Problem details - Print the items below, from the line with "Win11鼠标速度调不了怎么办 (474, 2442)" to the line with "Beitragsordnung (640, 1826)", inclusive, copying each line unchanged.

Data excerpts -
====

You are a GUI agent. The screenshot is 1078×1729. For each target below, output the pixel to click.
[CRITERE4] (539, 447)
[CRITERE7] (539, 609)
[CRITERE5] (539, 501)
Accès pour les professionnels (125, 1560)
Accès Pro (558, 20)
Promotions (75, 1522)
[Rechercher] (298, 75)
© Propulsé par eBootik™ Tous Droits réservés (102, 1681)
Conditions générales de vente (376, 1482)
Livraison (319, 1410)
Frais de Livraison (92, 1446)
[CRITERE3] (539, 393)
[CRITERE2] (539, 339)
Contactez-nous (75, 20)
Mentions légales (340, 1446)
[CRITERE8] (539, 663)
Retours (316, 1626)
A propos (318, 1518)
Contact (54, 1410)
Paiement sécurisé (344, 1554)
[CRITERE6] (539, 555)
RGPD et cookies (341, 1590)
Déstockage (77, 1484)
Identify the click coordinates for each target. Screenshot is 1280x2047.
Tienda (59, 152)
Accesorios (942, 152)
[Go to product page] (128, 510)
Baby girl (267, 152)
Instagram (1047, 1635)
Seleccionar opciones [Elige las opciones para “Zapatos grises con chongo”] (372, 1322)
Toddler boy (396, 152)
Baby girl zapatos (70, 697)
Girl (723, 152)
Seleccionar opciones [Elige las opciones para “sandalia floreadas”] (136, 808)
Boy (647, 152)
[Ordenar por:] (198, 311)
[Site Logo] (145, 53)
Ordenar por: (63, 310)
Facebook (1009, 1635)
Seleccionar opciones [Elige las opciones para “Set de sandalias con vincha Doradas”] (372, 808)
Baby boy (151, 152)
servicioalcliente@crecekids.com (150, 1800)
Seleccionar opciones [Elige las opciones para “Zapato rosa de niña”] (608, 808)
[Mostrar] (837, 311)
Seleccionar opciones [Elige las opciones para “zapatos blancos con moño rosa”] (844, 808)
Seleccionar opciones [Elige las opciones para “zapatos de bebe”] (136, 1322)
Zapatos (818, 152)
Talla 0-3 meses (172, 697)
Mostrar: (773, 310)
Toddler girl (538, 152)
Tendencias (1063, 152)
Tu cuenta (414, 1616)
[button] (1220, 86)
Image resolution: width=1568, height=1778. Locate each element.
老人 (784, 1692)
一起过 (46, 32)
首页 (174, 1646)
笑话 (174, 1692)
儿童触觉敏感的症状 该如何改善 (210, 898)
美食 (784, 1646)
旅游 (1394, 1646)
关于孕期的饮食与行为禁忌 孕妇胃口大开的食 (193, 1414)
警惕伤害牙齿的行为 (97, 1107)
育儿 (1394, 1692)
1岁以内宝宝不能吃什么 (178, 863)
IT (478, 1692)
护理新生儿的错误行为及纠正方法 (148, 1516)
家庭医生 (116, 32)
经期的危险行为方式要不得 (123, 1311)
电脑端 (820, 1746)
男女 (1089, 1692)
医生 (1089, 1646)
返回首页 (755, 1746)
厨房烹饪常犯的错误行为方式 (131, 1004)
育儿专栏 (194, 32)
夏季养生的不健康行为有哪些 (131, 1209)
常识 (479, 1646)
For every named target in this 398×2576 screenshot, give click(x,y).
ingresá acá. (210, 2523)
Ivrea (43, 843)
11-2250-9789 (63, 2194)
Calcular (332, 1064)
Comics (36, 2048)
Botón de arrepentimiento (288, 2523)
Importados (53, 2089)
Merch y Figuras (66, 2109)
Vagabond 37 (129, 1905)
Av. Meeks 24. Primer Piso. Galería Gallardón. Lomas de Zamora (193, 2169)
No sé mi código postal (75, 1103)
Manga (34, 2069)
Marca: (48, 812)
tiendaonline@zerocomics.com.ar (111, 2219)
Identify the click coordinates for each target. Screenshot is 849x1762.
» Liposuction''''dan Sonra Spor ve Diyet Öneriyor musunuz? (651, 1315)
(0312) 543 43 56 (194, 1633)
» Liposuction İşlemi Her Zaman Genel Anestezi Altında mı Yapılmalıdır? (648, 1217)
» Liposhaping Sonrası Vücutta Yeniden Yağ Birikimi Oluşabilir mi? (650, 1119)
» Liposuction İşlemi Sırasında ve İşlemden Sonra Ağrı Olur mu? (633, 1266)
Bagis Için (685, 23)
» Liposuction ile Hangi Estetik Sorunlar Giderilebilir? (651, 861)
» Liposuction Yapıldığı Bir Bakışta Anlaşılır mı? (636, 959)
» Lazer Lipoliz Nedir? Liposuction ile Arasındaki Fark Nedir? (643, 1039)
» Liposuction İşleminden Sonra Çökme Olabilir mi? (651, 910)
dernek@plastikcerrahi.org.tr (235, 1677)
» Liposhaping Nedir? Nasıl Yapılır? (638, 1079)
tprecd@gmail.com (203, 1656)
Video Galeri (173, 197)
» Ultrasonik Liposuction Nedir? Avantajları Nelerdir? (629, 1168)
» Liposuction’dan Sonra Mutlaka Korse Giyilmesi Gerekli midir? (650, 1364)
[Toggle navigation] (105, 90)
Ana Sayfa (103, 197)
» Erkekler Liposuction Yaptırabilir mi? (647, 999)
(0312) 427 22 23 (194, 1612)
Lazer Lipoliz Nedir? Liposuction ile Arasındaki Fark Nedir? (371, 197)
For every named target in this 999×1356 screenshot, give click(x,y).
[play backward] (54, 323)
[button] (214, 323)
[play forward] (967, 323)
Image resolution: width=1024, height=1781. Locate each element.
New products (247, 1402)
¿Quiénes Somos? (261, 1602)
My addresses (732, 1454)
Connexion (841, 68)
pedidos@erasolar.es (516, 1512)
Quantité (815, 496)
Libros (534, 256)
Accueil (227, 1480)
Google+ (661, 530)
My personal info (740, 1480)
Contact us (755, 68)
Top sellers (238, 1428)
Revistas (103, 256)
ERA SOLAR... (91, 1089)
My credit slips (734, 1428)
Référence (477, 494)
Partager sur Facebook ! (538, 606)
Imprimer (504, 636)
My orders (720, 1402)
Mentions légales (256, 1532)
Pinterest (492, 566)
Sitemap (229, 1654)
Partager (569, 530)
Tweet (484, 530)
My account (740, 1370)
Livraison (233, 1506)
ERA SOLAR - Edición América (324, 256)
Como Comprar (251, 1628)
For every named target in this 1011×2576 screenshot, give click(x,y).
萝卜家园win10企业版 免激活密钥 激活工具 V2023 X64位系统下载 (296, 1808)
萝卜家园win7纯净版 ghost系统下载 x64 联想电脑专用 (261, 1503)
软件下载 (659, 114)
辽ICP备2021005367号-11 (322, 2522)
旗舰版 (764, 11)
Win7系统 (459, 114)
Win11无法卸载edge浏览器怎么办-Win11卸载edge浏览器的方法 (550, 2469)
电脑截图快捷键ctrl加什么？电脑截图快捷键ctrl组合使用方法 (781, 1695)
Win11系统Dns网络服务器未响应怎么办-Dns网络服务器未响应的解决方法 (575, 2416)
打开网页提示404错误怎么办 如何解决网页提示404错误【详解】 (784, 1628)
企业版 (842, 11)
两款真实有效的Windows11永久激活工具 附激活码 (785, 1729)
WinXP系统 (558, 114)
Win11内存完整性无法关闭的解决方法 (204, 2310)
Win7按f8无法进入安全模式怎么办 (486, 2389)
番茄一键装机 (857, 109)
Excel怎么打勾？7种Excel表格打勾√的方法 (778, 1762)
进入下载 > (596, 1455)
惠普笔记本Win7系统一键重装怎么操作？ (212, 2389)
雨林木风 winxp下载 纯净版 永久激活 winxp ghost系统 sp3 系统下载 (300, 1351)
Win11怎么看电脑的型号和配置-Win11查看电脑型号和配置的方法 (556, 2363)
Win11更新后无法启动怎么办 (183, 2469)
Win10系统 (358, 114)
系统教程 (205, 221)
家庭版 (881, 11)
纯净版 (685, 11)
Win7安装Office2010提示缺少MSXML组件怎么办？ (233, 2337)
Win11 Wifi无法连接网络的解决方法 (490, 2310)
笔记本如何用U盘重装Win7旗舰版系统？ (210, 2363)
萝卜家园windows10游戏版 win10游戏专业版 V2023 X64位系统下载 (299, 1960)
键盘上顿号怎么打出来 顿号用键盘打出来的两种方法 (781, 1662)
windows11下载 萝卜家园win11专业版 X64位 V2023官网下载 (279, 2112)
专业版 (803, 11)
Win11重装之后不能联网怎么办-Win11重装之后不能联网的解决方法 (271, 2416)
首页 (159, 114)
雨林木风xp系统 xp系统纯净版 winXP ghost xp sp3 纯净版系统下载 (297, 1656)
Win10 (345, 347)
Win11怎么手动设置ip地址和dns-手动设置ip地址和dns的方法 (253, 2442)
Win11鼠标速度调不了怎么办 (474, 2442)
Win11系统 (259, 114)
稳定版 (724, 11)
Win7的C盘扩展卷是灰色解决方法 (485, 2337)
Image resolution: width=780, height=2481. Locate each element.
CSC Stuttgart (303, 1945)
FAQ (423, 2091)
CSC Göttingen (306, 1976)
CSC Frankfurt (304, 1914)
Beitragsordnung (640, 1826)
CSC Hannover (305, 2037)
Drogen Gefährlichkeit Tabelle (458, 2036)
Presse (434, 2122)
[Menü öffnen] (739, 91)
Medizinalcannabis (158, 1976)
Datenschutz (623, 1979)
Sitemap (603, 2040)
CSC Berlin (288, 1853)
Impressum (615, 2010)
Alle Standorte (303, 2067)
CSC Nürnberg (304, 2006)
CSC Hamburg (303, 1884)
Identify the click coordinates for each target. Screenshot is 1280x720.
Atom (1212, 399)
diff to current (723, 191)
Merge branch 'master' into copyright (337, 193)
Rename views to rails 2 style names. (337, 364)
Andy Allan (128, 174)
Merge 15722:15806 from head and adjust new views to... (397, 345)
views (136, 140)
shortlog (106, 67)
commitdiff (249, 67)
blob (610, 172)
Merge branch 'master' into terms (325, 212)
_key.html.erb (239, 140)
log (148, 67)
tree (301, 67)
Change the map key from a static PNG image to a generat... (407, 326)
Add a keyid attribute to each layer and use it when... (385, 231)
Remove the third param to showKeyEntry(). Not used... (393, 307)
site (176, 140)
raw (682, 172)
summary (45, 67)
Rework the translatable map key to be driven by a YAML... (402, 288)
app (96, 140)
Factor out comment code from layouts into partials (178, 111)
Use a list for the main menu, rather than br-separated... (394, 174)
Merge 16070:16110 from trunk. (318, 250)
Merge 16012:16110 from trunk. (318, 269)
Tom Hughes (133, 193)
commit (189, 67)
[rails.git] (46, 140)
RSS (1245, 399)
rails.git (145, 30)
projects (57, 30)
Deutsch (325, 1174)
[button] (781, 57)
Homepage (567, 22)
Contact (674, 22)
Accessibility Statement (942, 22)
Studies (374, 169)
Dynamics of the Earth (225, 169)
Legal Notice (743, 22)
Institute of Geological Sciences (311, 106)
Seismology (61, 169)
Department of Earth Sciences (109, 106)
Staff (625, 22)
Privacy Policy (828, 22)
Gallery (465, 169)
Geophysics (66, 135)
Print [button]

====

The solution -
Win11鼠标速度调不了怎么办 (474, 2442)
Win11系统 (259, 114)
稳定版 (724, 11)
Win7的C盘扩展卷是灰色解决方法 (485, 2337)
Image resolution: width=780, height=2481. Locate each element.
CSC Stuttgart (303, 1945)
FAQ (423, 2091)
CSC Göttingen (306, 1976)
CSC Frankfurt (304, 1914)
Beitragsordnung (640, 1826)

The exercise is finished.